Tenants who rent month to month -- that is, have no lease and pay the rent every month -- can be evicted for no reason. It may be that the landlord just wants to get his property back. You don't have to do anything wrong to be evicted. However, there are defenses to termination evictions. An example of a defense is that your landlord is evicting you for asserting a legal right such as calling the building inspector. Another defense is that your landlord did not give you a full month's notice. There are other defenses than those listed here, and you should contact an attorney to see if any apply to you.

Q. The landlord is also asking for money in the eviction suit -- what should I do?

Sometimes a landlord asks for money in an eviction suit under the heading "supplemental complaint". You should look at the back rent amount carefully and see if you owe the money. You may also have defenses to a suit to collect rent. An example of a defense is that you have been withholding money to force the landlord to do repairs. Again, there are more defenses than those listed here. Contact an attorney to see if you have any other defenses.

Q. I've heard that I can't be evicted if I have kids or if I am pregnant, is that true?

No, that's not true. You can be evicted even if you have kids or are pregnant.

Q. After I get my summons and complaint, what's next?

You will have a hearing in front of a judge on the date and at the time listed on the summons. You should go to the hearing even if you and your landlord have reached an agreement. If you are not at the hearing, you can't be sure that your landlord presented the agreement the way you wanted it or that your landlord presented any agreement at all. Get any agreement between you and your landlord in writing.

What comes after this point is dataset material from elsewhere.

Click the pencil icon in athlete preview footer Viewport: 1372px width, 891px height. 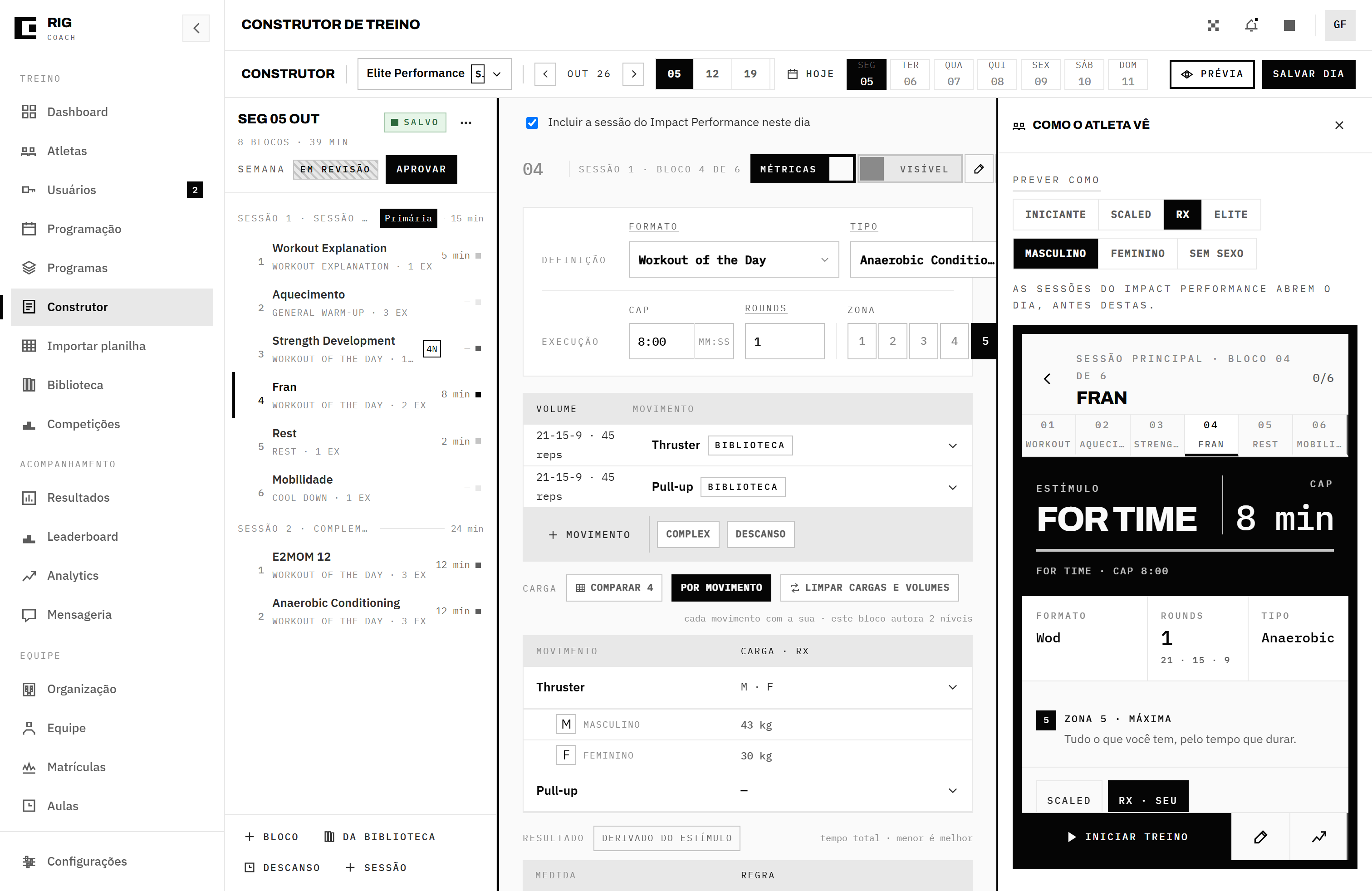[1261, 837]
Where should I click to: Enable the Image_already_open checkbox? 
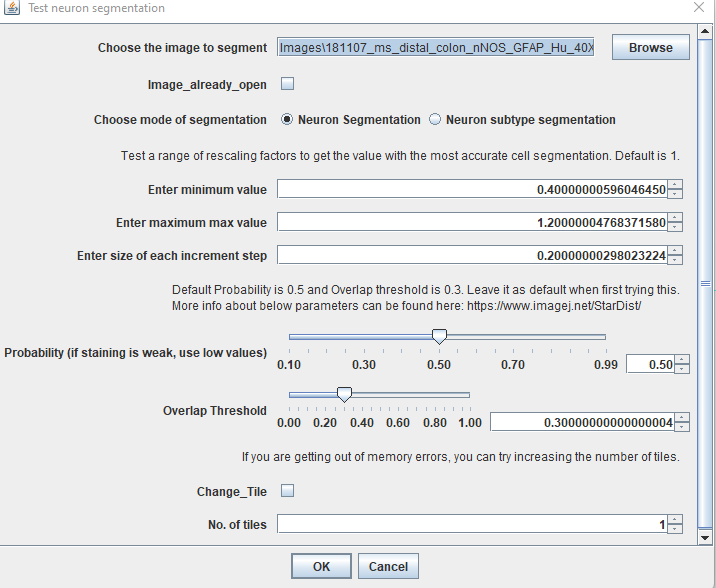coord(287,85)
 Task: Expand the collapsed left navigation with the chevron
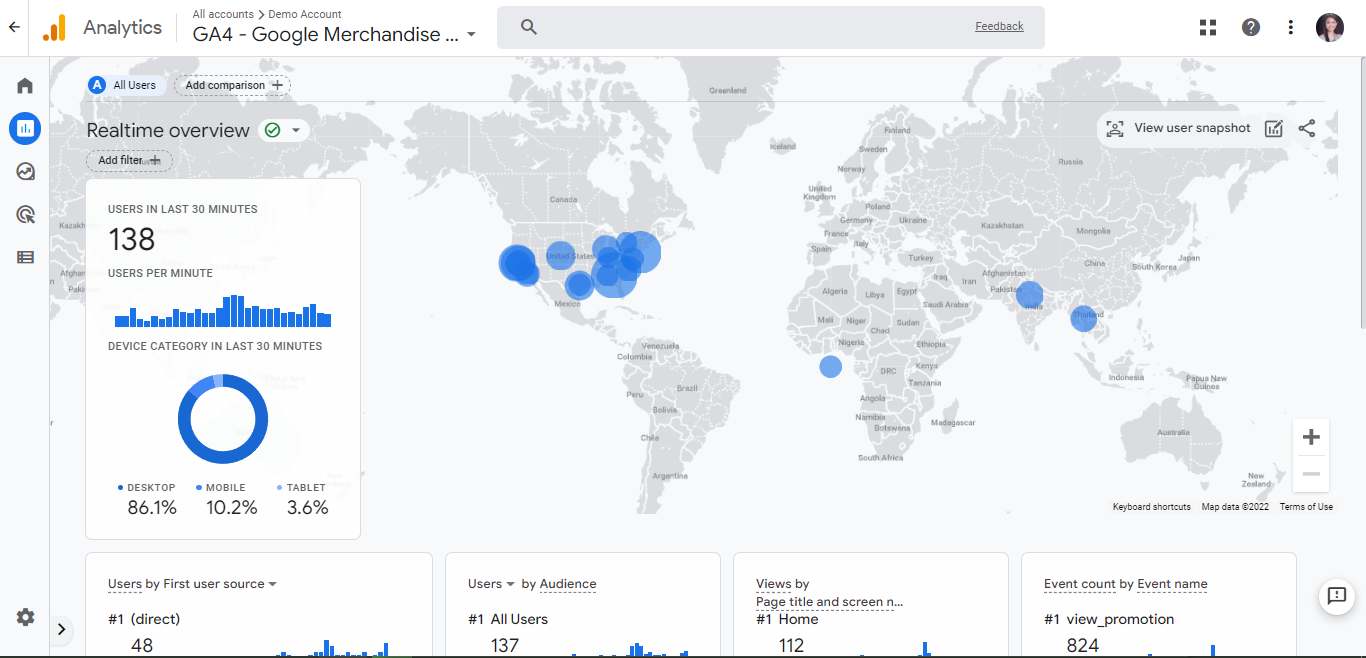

Q. What happens after the hearing?

Well, if the court finds that you have no defenses, you must move within ten days.

Q. What happens if I don't move by the tenth day?

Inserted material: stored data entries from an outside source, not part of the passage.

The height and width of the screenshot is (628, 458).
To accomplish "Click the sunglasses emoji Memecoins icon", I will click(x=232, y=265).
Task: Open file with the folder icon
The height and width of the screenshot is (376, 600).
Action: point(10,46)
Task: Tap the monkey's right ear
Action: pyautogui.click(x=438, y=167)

If you don't move by the tenth day, a writ of restitution can issue. This is very serious. A writ is an order from the court that gives the County Sheriff permission to physically remove the tenant and all of the tenant's possessions and place them onto the street. This can be done immediately and there is no requirement of any warning by the sheriff. The sheriff is not required to give you any additional time.

To learn more about housing rights in Michigan and where to get help:

Consult the Michigantenants.org website for local housing resources and tenant couseling services

Consult the Michiganlegalaid.org website for legal education articles and local service information.

If you received court papers or otherwide need free or low cost legal advice:

Visit Michiganlegalaid.org and search for local assistance by entering your zip code in the box marked "Find a lawyer, organization or related service to help you with your problem."

Contact the Michigan State Bar Lawyer Referral Service at (800) 968-0738.

Persons age 60 or older, regardless of income, may be able to receive free legal advice from the Legal Hotline for Michigan Seniors by calling (800) 347 5297.

This article appears courtesy of Legal Services of South Central Michigan.

0 Replies
Reply Sun 20 Mar, 2011 05:54 pm

No written rental agreeement or lease? 24 hour notice. Anything after that is trespassing. Police will help you get out.

This doesn't appear to be true.

There are several legal sites in Michigan that state that with no written lease is the same as a month to month lease. This means the landlord needs to give a month notice and go through the proper procedures.


0 Replies
Reply Sun 20 Mar, 2011 07:00 pm
I worked 10 years at an outreach center. We helped people thru the eviction process. I will stand by what I printed.

You'd be surprised how many "couch surfers" and brother-in-law's second cousins were escorted out of the house because they wore out their welcome. No lease, no rental agreement. It becomes a trespassing issue.
Reply Mon 21 Mar, 2011 03:09 am
You'd be surprised how many "couch surfers" and brother-in-law's second cousins were escorted out of the house because they wore out their welcome. No lease, no rental agreement. It becomes a trespassing issue.

If such was done, it was done illegally and there is one hell of a possible lawsuit waiting for against both the owner/renter and the police department.

Guess you might get away with a lot when you are dealing with a poor person that does not know his or her rights but it you hit that one in a hundred that does know his or her rights it going to cost you and the local police department one hell of a lot of money. False arrest, and false eviction under the color of the law just to start with and should be good for a hundred thousands or so at a guess.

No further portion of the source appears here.